TEXT PASSAGE:
----------

Ever see an original VAX 11/780 with 64 users typing away at vi?  Not a
pretty sight.  I once though that was fast!

>> >| 1.  SCO may have the "look and feel" of UNIX, but it is not UNIX and is not
[ I thing we're missing the original attribution. ]
>> >	This is just blatently untrue. Xenix is based on AT&T code. It's
[ deleted mess of comments ]
>> Unfortunately, not all of the utilities were taken from that tape (ie. uucp).
>
>Xenix has been available for several years now.  I didn't see any other 
						-that's the problem :-)
>versions of unix until about a year ago.  Microsoft wrote Xenix, then
>licensed it to manufacturers for their own systems (Altos for example),
>and then SCO got a deal to develope the commercial version.  Xenix has been
>a reliable product now for a long time.  It has been ungoing improvement
   ????????
>for a long time.  It has features that the standard unix does not, (I am
			-name one of REAL use, I dare you.
>not going to list them here).  A lot of these features have been included
>to optimize the system for the end-user market.   While some portions of
	-or further confuse
>Xenix are less than excellent (uucp as you mentioned), if you would read the
						- with not even an excuse!
>papers you would know that version 2.3 will be released on August 15.  Among
>other things it will have HDB uucp, and binaries which run on AT&T Unix will
>run on Xenix without recompiling.

I understand that Microsoft just bought the rights.  If you're looking
at Unix for the Intel junk only, you have tunnel vision.  The rest of
the world has been screaming ahead.  Ever hear of the 68000, or NS32000,
or WE32000, or AMD29000, or SPARC, or DEC, Cray, or ........

Why is Xenix, which used to be first, now last?

>> The real problem is that SCO have built up a tremendous support
>> reputation, and they are very wary of making any changes that may have
>> dozens of users calling up.  Take for example the choice to make the
>> user utilities display disk blocks as 512 byte units, even though the
>> 2.x kernel uses 1024 byte blocks.  One support person hinted to me that
>> they did not want to scare people who did a df, and found half their
>> disk was suddenly gone!
>
>Question for all you other unix gurus:  What systems which have the df command
>report in 512 byte units, and what systems report is 1024 byte units?

386/ix uses 512 byte blocks. (inside and out)

>Unix has been developed over the years, and the commands are a conglomeration
>of many different people's ideas of what they wanted from the system.  Because
>of this there is not a lot of sense in the way different utilities report
>the same information.  SCO is doing the right thing in not changing the way
>the standard commands report information.  If they did then many programs
>and shell scripts will not work.  If you must complain about something 
>complain about something worthwhile, not about standards and compatability.

----------

RECORDED INFORMATION:
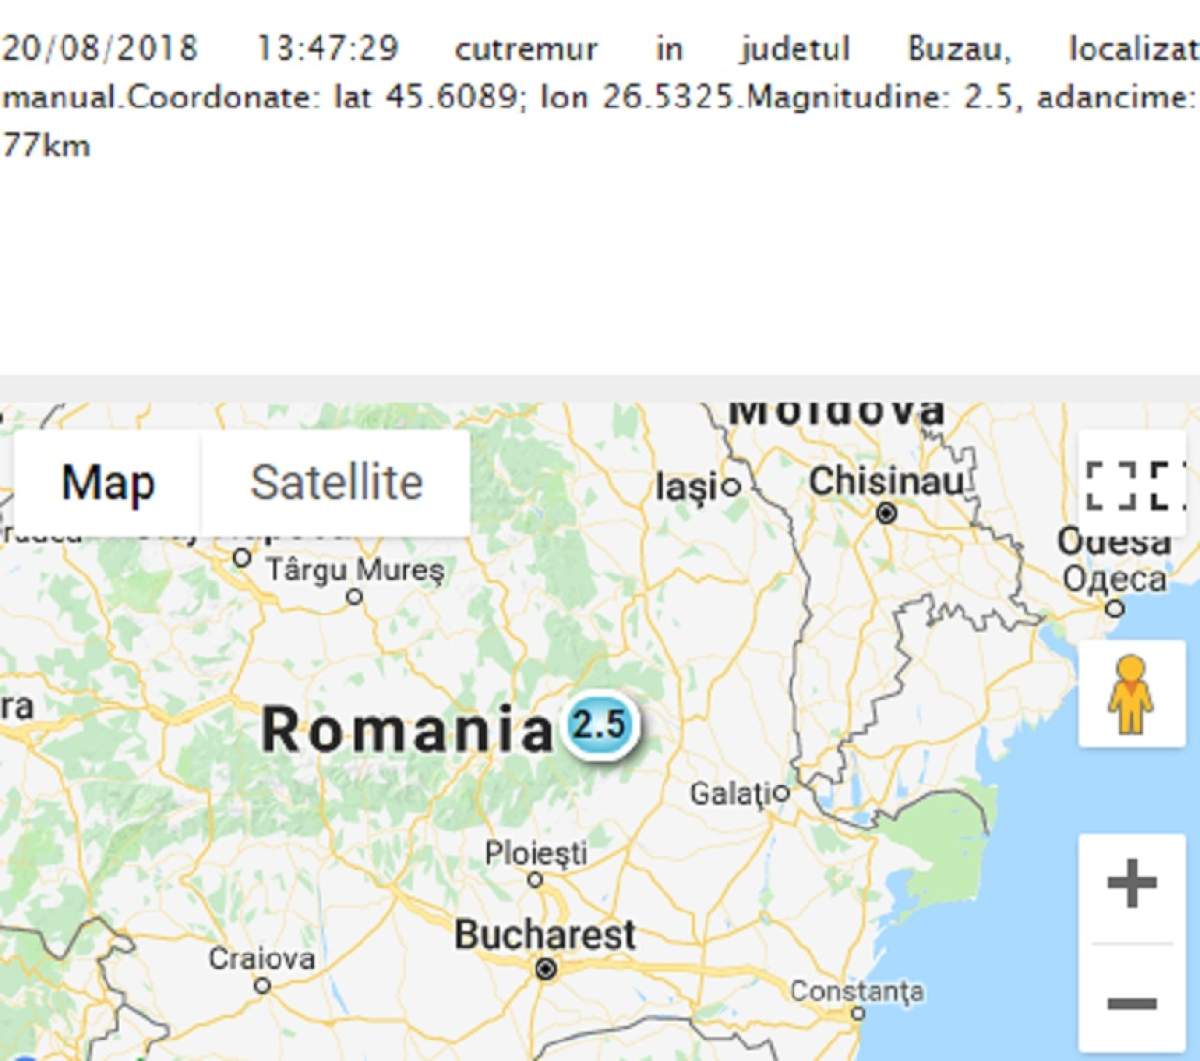Click the Craiova city label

----------

COMPLETE THE FOLLOWING:
1) Answer these from the Xenix discussion:
(a) On what date does the quoted post say Xenix version 2.3 will be released?
(b) What block size does the 2.x kernel use?
(c) What block size does 386/ix use?
2) Rewrite the Xenix discussion from "Ever see an" to "the problem :-)", renaming "VAX 11/780" as "PDP-11/70".
3) Carry the Xenix discussion on past its final sentence.

RESPONSES:
1)
(a) August 15
(b) 1024 byte blocks
(c) 512 byte blocks

2)
Ever see an original PDP-11/70 with 64 users typing away at vi?  Not a
pretty sight.  I once though that was fast!

>> >| 1.  SCO may have the "look and feel" of UNIX, but it is not UNIX and is not
[ I thing we're missing the original attribution. ]
>> >	This is just blatently untrue. Xenix is based on AT&T code. It's
[ deleted mess of comments ]
>> Unfortunately, not all of the utilities were taken from that tape (ie. uucp).
>
>Xenix has been available for several years now.  I didn't see any other 
						-that's the problem :-)

3)
The standard is to report blocks as they are allocated by the system,
not some imaginary figure.  Standard with all but Xenix, that is.

As for breaking things, if you write code that bad, you deserve it.

>> >	This is true, however virtual memory has been added, which is
>> >	the most visible to most users.
>> I'd of thought it was invisible.  Boy, what a can of worms it is too!
>Using the virtual memory I have had programs running on ten different screens
>which needed a total of 6-8 meg of memory.  While the system was a little 
>slow (I only have 2 meg, with 10 meg of swap space) everything worked.

Some people don't read do they? :-)

>> >compile from 386 to Xenix/286, 8086 and DOS. Xenix has a lot of
>> This can be a very valuable selling point, but 386's (with VP/ix or
>> Merge) make it moot.
>How many one and two person shops need or can afford a good sized 386?  On
>the other hand 286 machines are dirt cheap these days.  Xenix is a good

Cost and price are two different things.

>alternative to OS/2, and having the ability to develope on a 386 and then to
>copy a binary to a 286 (I do it all the time) is extremely valuable and is
>not a moot point.

OS/2 isn't an alternative to anything but HELL.  I forgot about the fact
that you still might need some form of utility to convert COFF objects
to Intel objects for the MS linker (it does still come with DOS?), not
to mention a full suite of libraries.  Oh well, one compiler and VP/ix
should do it without too much expense.  That is, if you HAVE to develop
for MS-DOS....

The point I should have made is that now you can run your old DOS stuff
(if you must :-), and Unix stuff, on the same box. (there's also XDOS)

>> >utilities and tools not in SVR3 and vice versa. To imply that the lacks
>> Such as?  From a developer's point of view (and in my opinion), SysVR3
>> has more, newer, better, tools than any other version.
>	While SysVR3 has newer tools, are they really "better"?  For those
>of us using Xenix the tools available are (in my opinion) better.

First hand use is an eye-opener.  I WAS happy hidden in the Xenix world
for quite some time.  (I'm still a BSD'er at heart).

>> >Xenix/386 passes SVID with the exception of one fairly obscure system
>> Is it binary (ie COFF) compatible yet?  Will the 286 version ever be?
>> Will there ever be a "SysVR4 compatible" Xenix 286?  [ I hope not! :-) ]
>	As I mentioned above, version 2.3 will be binary compatible.  I
>don't know about the 286. 

They say it will be.

>> Except when it generates wrong code, or none at all.  I've ported over
>> 20 Mb of source.  Microsoft have MANY problems with "register" and the
>> 286 makes it almost impossible to get pointer expressions correct.
>I've been able to compile (after setting the correct options) almost everything
>that has come over the net, including (dare I say it) spacewars.  It all
>worked.

Well, I couldn't.  (Secret: try '-Dregister=' for some things.)  Some
things still don't work.  Ever hear of a compiler that generates a
binary without a peep, and a system that then thinks that binary (with
the correct magic number, and a valid x-out header) is a shell script?

A lot of problems are with squeezing stuff into a 286 too.

>> >  I admit that I tested V/386, 386/ix and Xenix/386 and bought Xenix. I
>> >did it based on reliability of the products as of 11 months ago, and I
>> >have seen that the later versions of Xenix are still solid.
>> I bought (as have my clients who could), and STRONGLY recommend, 386/ix.
>> I STRONGLY recommend not touching Microsoft development tools with a 10
>> foot pole.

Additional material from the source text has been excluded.